Goal of the exercise.
Whenever a line in the entries below contains "section", copy that line.

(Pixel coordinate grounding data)
▼

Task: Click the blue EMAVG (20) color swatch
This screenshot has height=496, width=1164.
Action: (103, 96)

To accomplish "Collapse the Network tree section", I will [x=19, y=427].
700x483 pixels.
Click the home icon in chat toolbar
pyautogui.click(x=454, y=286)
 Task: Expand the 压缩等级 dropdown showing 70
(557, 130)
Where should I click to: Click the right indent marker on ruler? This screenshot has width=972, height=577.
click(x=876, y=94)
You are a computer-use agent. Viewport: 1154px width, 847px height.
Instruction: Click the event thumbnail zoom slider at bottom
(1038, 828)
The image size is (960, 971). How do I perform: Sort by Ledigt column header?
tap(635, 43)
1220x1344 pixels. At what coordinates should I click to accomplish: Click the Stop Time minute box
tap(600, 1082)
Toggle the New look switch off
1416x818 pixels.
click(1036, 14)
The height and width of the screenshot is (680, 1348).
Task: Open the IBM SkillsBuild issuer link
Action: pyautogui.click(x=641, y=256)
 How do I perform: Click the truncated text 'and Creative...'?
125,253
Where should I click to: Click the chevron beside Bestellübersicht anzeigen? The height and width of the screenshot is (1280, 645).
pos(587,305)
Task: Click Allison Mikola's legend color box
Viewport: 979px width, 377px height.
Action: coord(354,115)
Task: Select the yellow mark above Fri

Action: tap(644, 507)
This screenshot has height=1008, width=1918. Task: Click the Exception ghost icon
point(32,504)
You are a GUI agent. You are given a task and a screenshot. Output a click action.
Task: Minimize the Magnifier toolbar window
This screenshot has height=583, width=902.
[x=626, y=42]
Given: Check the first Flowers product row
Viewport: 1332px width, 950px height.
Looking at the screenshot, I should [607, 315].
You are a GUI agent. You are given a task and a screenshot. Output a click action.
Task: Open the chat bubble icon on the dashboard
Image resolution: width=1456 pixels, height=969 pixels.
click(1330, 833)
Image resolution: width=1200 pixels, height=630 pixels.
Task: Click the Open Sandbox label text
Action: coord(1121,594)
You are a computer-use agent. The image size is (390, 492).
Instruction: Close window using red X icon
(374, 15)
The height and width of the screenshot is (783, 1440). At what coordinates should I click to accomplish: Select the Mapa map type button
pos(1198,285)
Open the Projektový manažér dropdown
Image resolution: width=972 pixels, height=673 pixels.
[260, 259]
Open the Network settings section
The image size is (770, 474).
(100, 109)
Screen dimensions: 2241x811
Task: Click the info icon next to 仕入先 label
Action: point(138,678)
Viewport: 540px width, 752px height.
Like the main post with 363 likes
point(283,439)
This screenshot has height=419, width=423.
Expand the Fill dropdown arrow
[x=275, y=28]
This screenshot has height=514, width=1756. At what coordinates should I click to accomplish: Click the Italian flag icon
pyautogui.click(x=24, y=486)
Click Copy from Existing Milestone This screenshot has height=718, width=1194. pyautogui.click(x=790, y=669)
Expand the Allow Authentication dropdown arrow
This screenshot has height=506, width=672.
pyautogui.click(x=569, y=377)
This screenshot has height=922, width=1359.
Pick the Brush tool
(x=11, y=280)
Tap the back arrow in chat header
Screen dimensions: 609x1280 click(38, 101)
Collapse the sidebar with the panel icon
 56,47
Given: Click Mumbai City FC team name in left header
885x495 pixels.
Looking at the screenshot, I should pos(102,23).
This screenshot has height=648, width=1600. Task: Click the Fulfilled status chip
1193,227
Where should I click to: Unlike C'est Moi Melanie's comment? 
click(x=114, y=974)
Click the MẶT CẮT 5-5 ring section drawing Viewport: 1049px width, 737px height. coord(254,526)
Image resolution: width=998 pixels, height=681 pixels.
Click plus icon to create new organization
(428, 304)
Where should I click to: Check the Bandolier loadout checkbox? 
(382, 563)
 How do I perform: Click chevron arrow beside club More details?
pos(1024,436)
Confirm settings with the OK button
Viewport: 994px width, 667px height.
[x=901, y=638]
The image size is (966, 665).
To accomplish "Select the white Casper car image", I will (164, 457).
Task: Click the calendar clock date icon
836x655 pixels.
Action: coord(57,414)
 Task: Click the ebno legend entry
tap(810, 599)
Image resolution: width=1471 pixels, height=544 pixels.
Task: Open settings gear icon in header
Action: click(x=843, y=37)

▲

Completed task.
To accomplish "Collapse the Network tree section", I will [x=19, y=427].
Open the Network settings section
Click the MẶT CẮT 5-5 ring section drawing Viewport: 1049px width, 737px height. coord(254,526)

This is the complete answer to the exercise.